The OLYMPUS experiment was proposed, designed, and carried-out to investigate the startling discrepancy in the proton form factor ratio observed at JLab in 2000 and in subsequent experiments.

The discrepancy is illustrated in the following figure showing the ratio of the proton's electric form factor, $GE$, to the proton's magnetic form factor, $GM$, versus the square of the momentum transfer, $Q2$ . The results shown in blue used the traditional Rosenbluth measurement technique while the results in red used polarized techniques.

The Rosenbluth results have large uncertainties inherent in the technique but largely cluster around unity with increasing momentum transfer. Historically, this led to the common interpretation that the electric and magnetic charge distributions inside the proton were similar and that both could be described by the same dipole form factor, which, in turn, could be explained as arising from an exponential distribution.

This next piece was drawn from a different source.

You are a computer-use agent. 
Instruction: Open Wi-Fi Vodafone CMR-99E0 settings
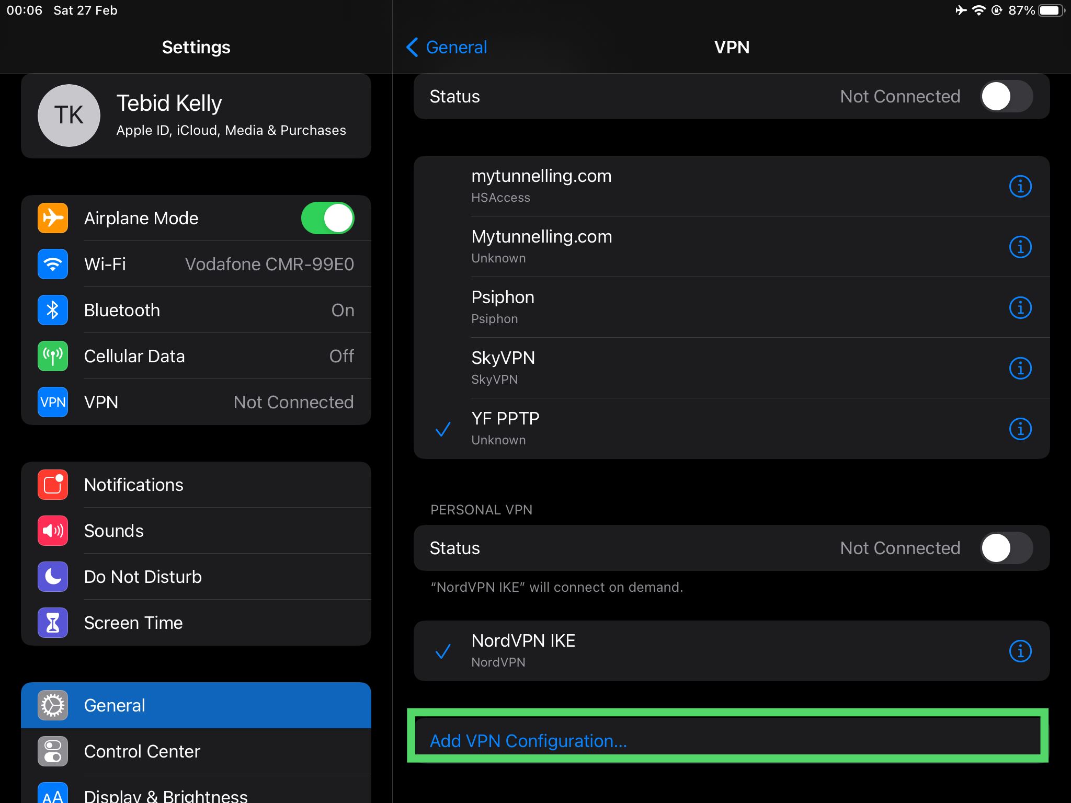[x=196, y=264]
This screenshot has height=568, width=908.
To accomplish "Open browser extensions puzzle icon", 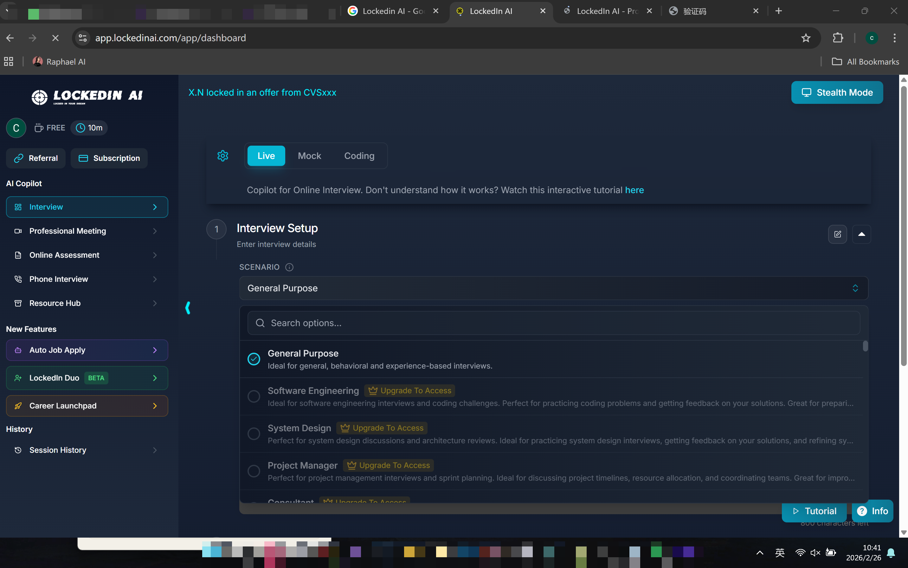I will point(838,38).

In contrast, the results obtained using the polarization techniques show a striking decrease with increasing $Q2$. By the nature of the technique the polarization measurements are more precise with smaller uncertainties.

How to explain this discrepancy?

A possible explanation is that multi-photon processes are important at higher momentum transfers. The unpolarized data sums over all processes and thus does not distinguish between single and multi-photon processes. But techniques using polarization are sensitive primarily to single photon exchange as the polarization information is, at some level, "washed-out" in multi-photon processes.

If multi-photon processes do play a significant role in elastic eletron scattering from nucleons then the unpolarized data must be re-evaluated and better electric and magnetic form factors extracted so that a correct model of the proton can be found for comparison with theoretical calculations.